Amab repudia tentativa de interferência ou constrangimento à magistratura
Nota é assinada pelo juiz Freddy Pitta Lima | Foto: Reprodução
A Associação dos Magistrados da Bahia (Amab), em nota, manifestou repúdio a qualquer ato ou tentativa de interferência ou constrangimento à magistratura. A associação afirma a “confiança, independência, imparcialidade e responsabilidade que deposita em todas as instâncias do Poder Judiciário, do juiz de primeiro grau ao Supremo Tribunal Federal, especialmente na condução dos processos de combate à corrupção cometida por agentes públicos e privados”. A Amab diz que, no atual momento, a solução dos problemas é “o pleno funcionamento e respeito às instituições”. “Este respeito tem como pressuposto a autonomia do Judiciário, que atua de forma independente e transparente”, pontua.
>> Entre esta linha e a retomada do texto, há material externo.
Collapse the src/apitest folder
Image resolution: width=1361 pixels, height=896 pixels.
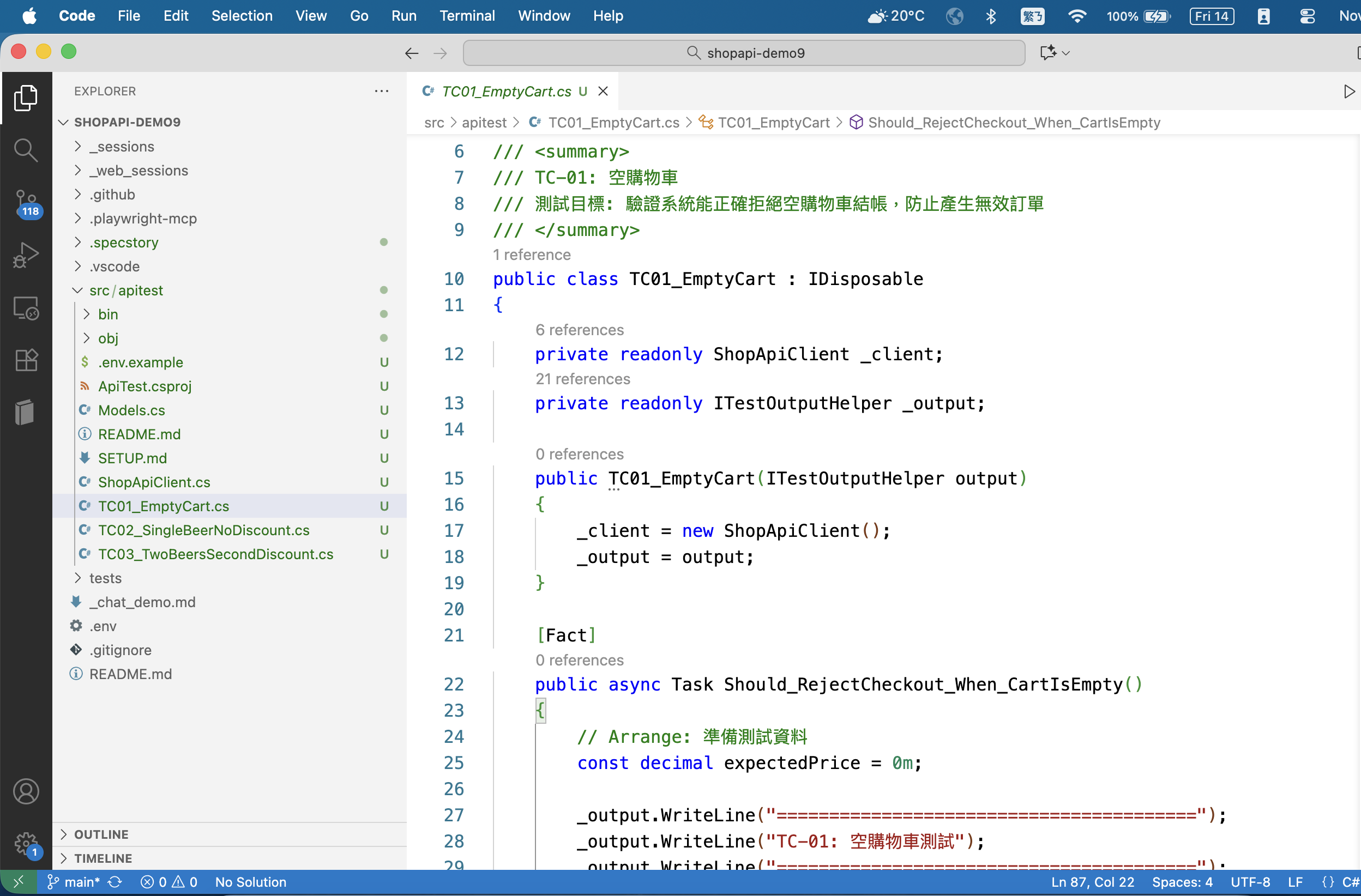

A nota, assinada pelo presidente da instituição, Freddy Pitta Lima, afirma que a Amab “não irá tolerar qualquer tentativa de constrangimento da magistratura em decorrência do exercício constitucional de sua função, e rechaça atitudes que coloquem em dúvida sua integridade, isenção e trabalho técnico”. Para ele, a afronta ao Poder Judiciário é “inadmissível” e é fruto de uma “ação atrevida, destemperada e repugnante, sem hesitação de consciência”, e que “merece repulsa ao tempo em que defende de forma intransigente a apuração e punição aos culpados, observados os elevados princípios consagrados pela democracia e respeito incondicional da garantia do devido processo lega”. Por fim, a Amab cita o posicionamento da Associação dos Magistrados Brasileiros (AMB), e ressalta que o momento exige “necessária serenidade, com equidistância política e absoluto zelo pelas garantias democráticas”.